Monday, December 20

World

To The Point

Peace and wealth and effective medicine and a comfortable home with air conditioning...My little aside bagging Noam Chomsky in About the Author, and my choice of Oliver Kamm as my latest Blog of the Day after a long absence, are not some momentary aberration, but rather a return of this blog to its roots.*

After the recent electoral victories of the right people in Australia and America I felt as though a great weight had been lifted - or to use a less cliched phrasing, as though a critical and feared exam had turned out to be, relatively speaking, a walk in the park. And here we are in Graduate School, exams no longer looming on the horizon, but still a huge amount of work to be done.

Because, you have to understand, I'm not a Conservative. Neither George Bush nor John Howard truly represent my views on most subjects.
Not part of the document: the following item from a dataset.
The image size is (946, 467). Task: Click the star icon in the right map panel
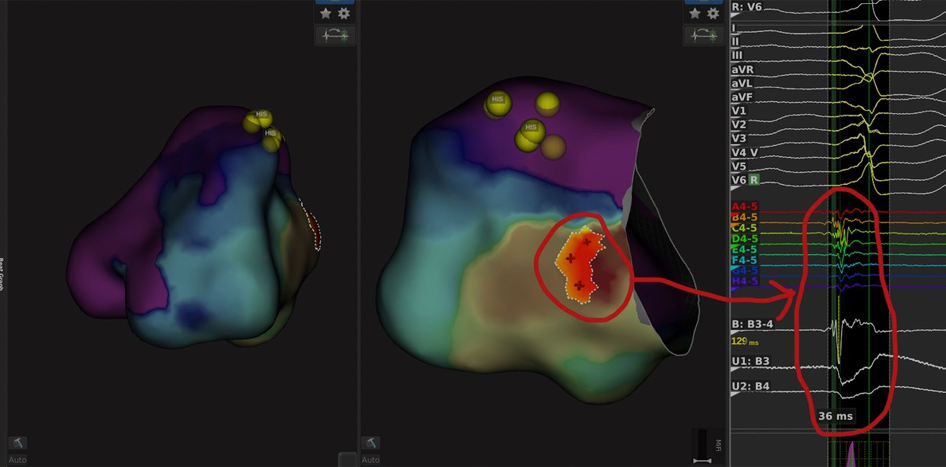tap(695, 14)
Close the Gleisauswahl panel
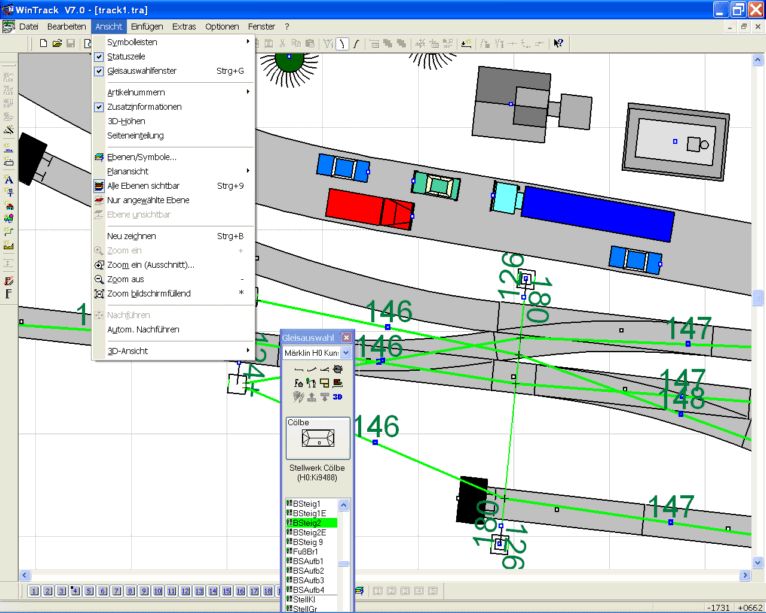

I am pleased by their respective victories primarly because both are fundamentally honest, and I was deeply opposed to John Kerry and Mark Latham primarily because both challengers seemed to me to be deeply, personally, dishonest.

Look, I'm not a child; I don't expect politicians to tell the truth all the time. Sometimes they can't - they have to deal with matters of security that cannot be made public. Sometimes they won't, because, well, politics is like that. But the dishonesty of Kerry and Latham runs much deeper; they are not honest even to themselves.

What I'm really most directly opposed to, and what I've been fighting for years, long before I set up this blog, is not the political Left as such but intellectual dishonesty.

I'm not, technically, a scientist, though I would have been, technically, a scientist had I troubled myself to attend my classes and so ultimately graduated.** That doesn't mean that I can't recognise Science - the process, the method, even more than its vast body of discoveries and achievements - as the single greatest invention of Western Civilisation. (Number two being the limited liability corporation, something that far too many people take for granted.)

My aim is to promote Science and Civilisation, and it's a selfish aim. I want the products of Science and Civilisation for myself: Peace and wealth and effective medicine and a comfortable home with air conditioning and a fancy computer and an interesting and productive job. The people who attack Science and Civilisation are trying to deprive me of all that, and I won't allow it.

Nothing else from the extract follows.